» Task list
A. Please repeat the TeX editing post word for word, from "This might seem" up to and including "editor allow this?".
B. Carry on the TeX editing post from the point where it stops.

» Provided passage
This might seem like a ridiculous ask, but after getting used to composing TeX in Overleaf and TexPad, both of which can show a preview of the compiled code in real time, it doesn't seem like it would be too difficult for an editor to allow editing directly in the output. The output pane would basically work as a GUI that allows you to you edit the source more naturally, like in a traditional word processor.

For mathematical formulas and complicated formatting commands, you'd just go back to the source. But for basic text (which is 90% of most documents), the ability to type/highlight/copy/paste right in the output would be a much nicer experience. Does any editor allow this?

» Source data
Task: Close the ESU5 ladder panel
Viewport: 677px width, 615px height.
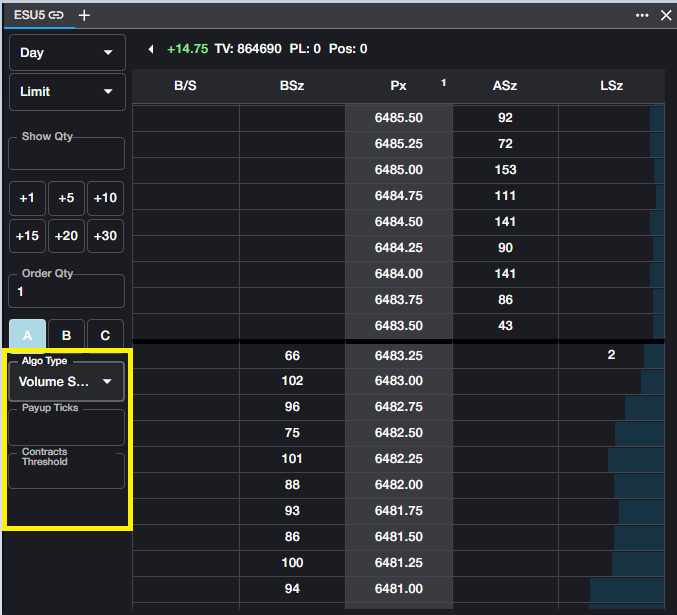Action: pos(666,15)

» Written responses
A.
This might seem like a ridiculous ask, but after getting used to composing TeX in Overleaf and TexPad, both of which can show a preview of the compiled code in real time, it doesn't seem like it would be too difficult for an editor to allow editing directly in the output. The output pane would basically work as a GUI that allows you to you edit the source more naturally, like in a traditional word processor.

For mathematical formulas and complicated formatting commands, you'd just go back to the source. But for basic text (which is 90% of most documents), the ability to type/highlight/copy/paste right in the output would be a much nicer experience. Does any editor allow this?

B.
  • TeX isn't a word processor; it's a typesetting engine and isn't meant to work like a word processor. PDF files are not intended to be edited as they are ostensibly the final product of the document creation process. I suggest letting go of comparing TeX and friends to word processing. Even if something like you propose were possible, it would inevitably need to modify the source document anyway so it could be reprocessed. Jul 24, 2021 at 3:31
  • @LaTeXereXeTaL I think it was clear from my post that I'm already aware of those points. But from what I gather from your comment, your answer to my question is you aren't sure?
    – WillG
    Jul 24, 2021 at 3:50
  • Could you be looking something like LyX?
    – Gilgamesh
    Jul 24, 2021 at 4:16
  • 1
    BaKoMa TeX Jul 24, 2021 at 7:29
  • 1
    – Fran
    Jul 24, 2021 at 9:46

1 Answer 1


I think the short answer is No.

Please don't ask for it.

To quote Albert Einstein?

One must not simplify things more than what is necessary.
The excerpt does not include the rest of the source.